In response to the serial attacks that have been happening to residents of the Bay Shore Road area, the Feminist Alliance is going forth with plans to launch a “multi-prong” campaign to help students on campus feel more protected in light of such alarming crimes.

The club, headed by thesis students Joohyun Kim and Aria Alamalhodaei, is taking necessary precautions to help quell feelings of vulnerability that may have arisen with the knowledge that a predator is in the area. One of the first actions that the Feminist Alliance took was to modify the posters around campus to include that the crimes committed were of a sexual nature. According to Kim, the reason why such details weren’t included in the first place was because the consequences for burglary are more severe than the penalty for rape.

“We found that insufficient because not bringing the sexual nature of the incident to light is to ignore that there are specific targets — and that the targets are female-bodied students,” Kim said. “It’s unacceptable. It’s just continuing evidence of the ignorance of women’s experiences on campus, so we just wanted to increase visibility.”

For first-year Katherine Mullin, regardless of the information given on the posters, she said that given the sketching, she would not at all be able to identify the perpetrator if she encountered him in her daily walks of life.

“If [the perpetrator was] acting weird, I would tell somebody, but if they weren’t acting weird and were just standing [on campus] based on that sketchy facial reconstruction, I wouldn’t say anything,” Mullin said. “I would be like, ‘There are so many people that look like the face they’ve got up there.’ It’s kind of useless. I mean, it’s helpful to warn people what’s going on, but the facial sketch or whatever …  I don’t think it’s terribly useful.”

Last week, the Feminist Alliance approached the Student Allocations Committee to request 200 canisters of pepper spray to be distributed at a workshop that, at press time, was not officially announced. The request was approved with evidence from a survey on the Student Forum that 90 percent of the 200-plus students sampled would be willing to partake in a self-defense instruction that would allow them to be trained in the proper usage of the weapon. Self-defense courses are also being continuously offered by alum Mark Wilco (’03) to lower “the statistical probability of getting raped” and give students confidence in being able to handle themselves in threatening situations. Kim also mentioned that a member of the Feminist Alliance was currently working on an article to be released to the Forum discussing topics of institutional blindness towards sexual assault and rape culture. The article has not yet made its public debut.

Something else that the Feminist Alliance has been working on is the implementation of a Rideshare program. By having people sign up for certain time slots during the day or night, the program will allow for students who normally walk to places close to campus to be driven by one of their peers, reducing the odds of being attacked while walking by themselves. The Campus Police have also developed a Rideshare program that has a similar concept in mind, but the Feminist Alliance wanted to specifically create a system where students could rely on other students.

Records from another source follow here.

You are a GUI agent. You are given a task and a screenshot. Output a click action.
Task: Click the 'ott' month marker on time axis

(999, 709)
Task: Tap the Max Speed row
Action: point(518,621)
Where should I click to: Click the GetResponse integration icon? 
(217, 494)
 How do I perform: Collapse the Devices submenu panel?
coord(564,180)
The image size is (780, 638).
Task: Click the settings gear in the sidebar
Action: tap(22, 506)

“If, for some reason, I didn’t have a car, I might do that if I couldn’t get anyone to walk with me,” first-year Jenny Wheeler said. “I feel like it’s good that as a community we’re making people aware of [the predator]… so we can be safer.”

“[The action the Feminist Alliance has taken] is something that is a long time coming and maybe should have been done at the beginning of the year,” Kim reflected. “But I think there’s a lot of feelings of vulnerability and there’s a feeling of just being scared in general that have motivated [the Feminist Alliance] to take the steps to provide students with resources that they might not look out for on their own or might not know exist. There are multiple tiers on which this problem can be addressed and this is really doing the bare minimum trying to empower students.”